Fortunately, we had good guidebooks, common sense, and spring having melted off most of the snow.

Also, Oregon is not a fun place to get stuck in. We stopped on a wide gravel shoulder along a pretty major route north of Bend to take a picture, and our SUV got stuck in the volcanic gravel. No cell reception, and no town for 15 miles. Fortunately, a few friendly passerby were able to drive to a nearby DOT office, and we got towed out.
 
Don't count on map accuracy in a big city either. I've walked with my handheld GPS on every street in my town this year, and on the mapping software, there are at least a half dozen (nonexistent) streets that I missed.

Of course the consequences of a wrong turn here just aren't that great.
 
Mapmakers sometimes put small nonexistant streets in their maps, as a form of copy protection. If another mapmaker copies the map, than the original source can point out the fake streets in the copy.

I assume the software would never actually lead someone down a nonexistant street.
 
I assume the software would never actually lead someone down a nonexistant street.
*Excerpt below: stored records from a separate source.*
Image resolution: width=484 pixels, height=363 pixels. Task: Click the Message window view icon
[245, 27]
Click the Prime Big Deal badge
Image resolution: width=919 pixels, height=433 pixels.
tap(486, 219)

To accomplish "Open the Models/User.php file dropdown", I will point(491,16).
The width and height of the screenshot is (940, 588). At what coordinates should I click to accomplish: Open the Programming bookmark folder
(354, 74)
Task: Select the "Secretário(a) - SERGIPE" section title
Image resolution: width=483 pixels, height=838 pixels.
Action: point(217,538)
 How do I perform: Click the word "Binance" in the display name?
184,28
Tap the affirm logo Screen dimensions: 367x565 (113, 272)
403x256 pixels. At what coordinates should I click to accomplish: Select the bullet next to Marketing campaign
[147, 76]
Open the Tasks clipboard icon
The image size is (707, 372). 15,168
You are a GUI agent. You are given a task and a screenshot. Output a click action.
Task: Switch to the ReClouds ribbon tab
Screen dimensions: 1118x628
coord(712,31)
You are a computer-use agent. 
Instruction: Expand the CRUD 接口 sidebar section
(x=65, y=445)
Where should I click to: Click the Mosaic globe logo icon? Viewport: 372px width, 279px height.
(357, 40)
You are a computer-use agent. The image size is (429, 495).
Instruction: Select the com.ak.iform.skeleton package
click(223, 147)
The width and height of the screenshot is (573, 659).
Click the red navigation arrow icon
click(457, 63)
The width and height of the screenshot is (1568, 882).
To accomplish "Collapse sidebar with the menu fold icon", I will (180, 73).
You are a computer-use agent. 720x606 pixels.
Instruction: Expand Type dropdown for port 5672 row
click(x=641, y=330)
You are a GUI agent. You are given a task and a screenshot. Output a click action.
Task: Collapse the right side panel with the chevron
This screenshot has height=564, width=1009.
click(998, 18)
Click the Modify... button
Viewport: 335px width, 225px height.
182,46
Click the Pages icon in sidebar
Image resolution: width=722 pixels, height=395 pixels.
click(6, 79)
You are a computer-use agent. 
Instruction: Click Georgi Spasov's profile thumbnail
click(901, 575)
My work allows us to borrow a GPS for travel. I had never used one so I decided to try it at home before I left. I was heading back into work and set that for my destination. As I got close, I turned into the parking lot which was before the actual building. The GPS issued "recalculating...recalculating" and then told me to make a right to get to a side street to get back to the plant. The issue... the only way to turn right to get to the side street would require driving up a 20' embankment and driving through someone's backyard. There is no street (and has not been one for the 30 years I've been there) to exit the way the GPS directed me.

So the GPS will try to send you on nonexisted streets.

I learned then to take the directions with a grain of salt.
 
The Air Force says it wasn't THEIR fault.....

Air Force said:
We believe it was caused by the Navy.. or the Army... maybe the Marines... possibly the Coast Guard....

:neener:
 
Of course the consequences of a wrong turn here just aren't that great.
Wonder if, in Chicago, the GPS navigators are smart enough to know that left turns aren't allowed, that they need to instruct the drivers to go one block past and make three rights :D
 
In downtown Milwaukee?!?!?!? :)

Yeah, well, I see people turn down nonexistent streets here all the time. You just have to dodge them.

texas-bill said:
Wonder if, in Chicago, the GPS navigators are smart enough to know that left turns aren't allowed, that they need to instruct the drivers to go one block past and make three rights

If the navigators are that smart, then they're smarter than the drivers.